The group is composed of county officials like the public works director and assistant county manager. The meeting was scheduled in the aftermath of a final audit last September from the Office of the Inspector General asking Nye County to return a $3 million U.S. Economic Development Administration grant awarded in 1999 for the science and technology park, which was part of the Highway 95 high technology corridor project.

Nye County wants to extend water lines from Fort Amargosa across Highway 95 at Lathrop Wells, to the proposed technology park. But it will be expensive building culverts under the highway, Nye County Assistant County Manager Pam Webster said.

Paul Burris, regional vice-president of operations for Utilities Inc., has offered assistance to Nye County for the water project but was unable to attend the meeting.

The U.S. Bureau of Land Management gave the county the right-of-way to extend electric lines to the property, Webster said.

Nye County Public Works Director Samson Yao has been in contact with Valley Electric Association to check on the availability of power to the site, she said.

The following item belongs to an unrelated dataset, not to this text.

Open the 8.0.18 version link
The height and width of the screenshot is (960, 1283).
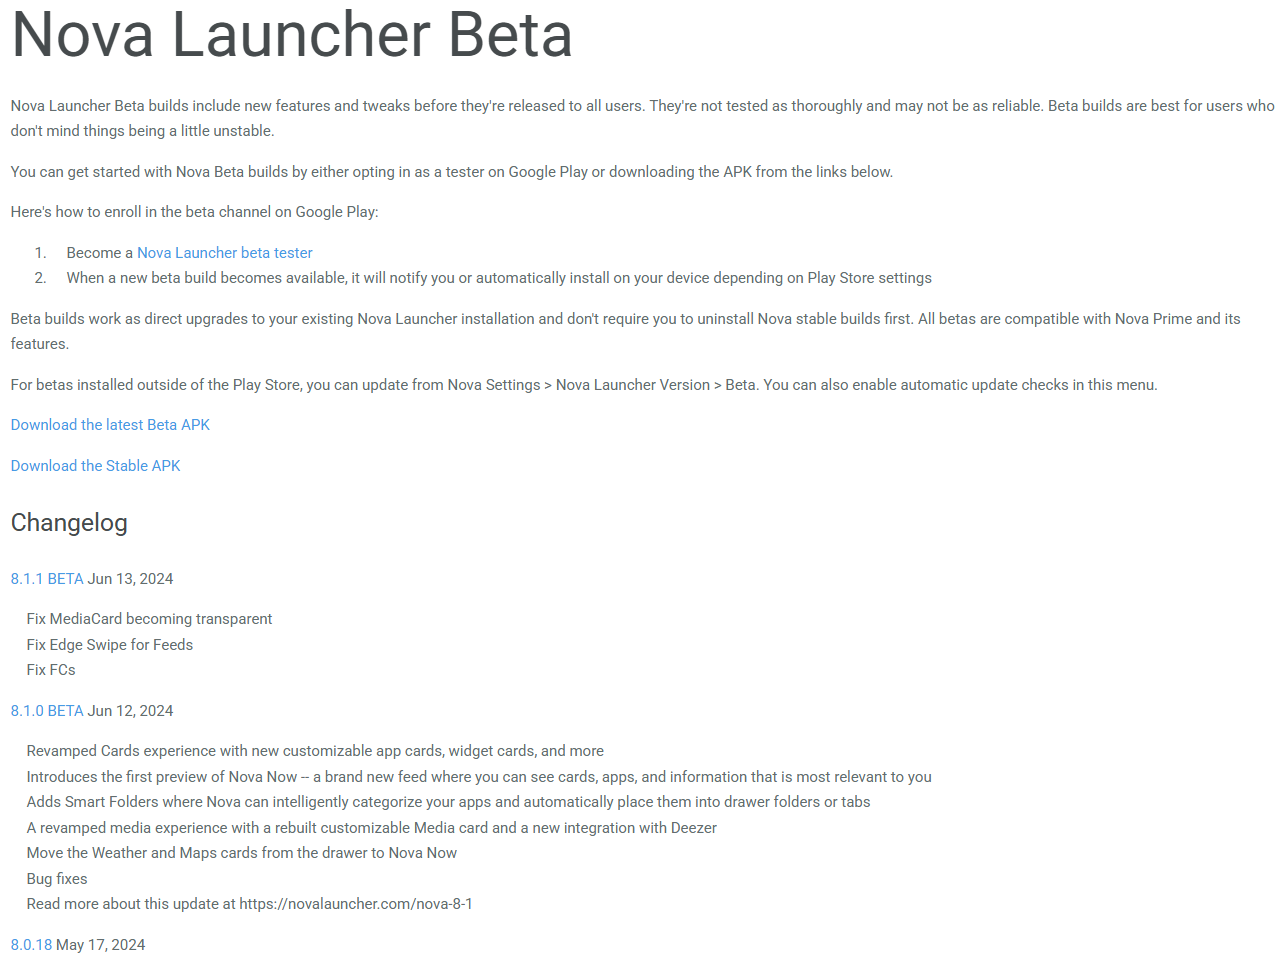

The county plans to put up a billboard, advertising the availability of space at the park, Webster said.

There are plans to set aside part of the 60 acres for a lay down yard that can be used for the Nye County nuclear waste repository oversight program for equipment used in drilling wells and other projects, she said.

"The NWRPO is currently leasing some land out there in Amargosa from outside parties, so we might as well pay that money to the county," Nye County Nuclear Waste Repository Project Office Director Darrell Lacy said of the lay down yard.

There have also been discussions about the state leasing space to store geologic samples in a climate-controlled environment.

There have been streets bladed into the desert at the park. Webster said the county will put up street signs soon.

Nye County will request grant money to purchase additional land at the Lathrop Wells site, Webster said. Congress authorized the county to purchase 350 acres at fair market value back in 1999, but only 60 acres was purchased due to budget constraints. Webster said land values have risen on the remaining property in the past several years.

The Office of the Inspector General told Nye County officials a marketing plan should be prepared to promote the park. The OIG said a time line and budget should be arranged on providing water to the park.

Nye County ran $154,062 short on funds needed to build the park back in 2005. The contractor was unable to develop a producing well on the site and there were cost overruns on the expanded digging.

The Nevada Department of Transportation required a turn lane into the industrial park from Highway 95, which project officials say wasn't in the budget. The turn lane now points to an empty industrial park site, with only a couple of water tanks and a pump house.

Nye County had projected the science and technology park project would create 160 near-term and 460 long-term jobs, which would leverage $31 million in private investment. The grant was intended to offset downsizing at the Nevada Test Site in the early 1990s.

"We want to be well positioned if the EDA decides to implement the recommendations of the audit," Webster said.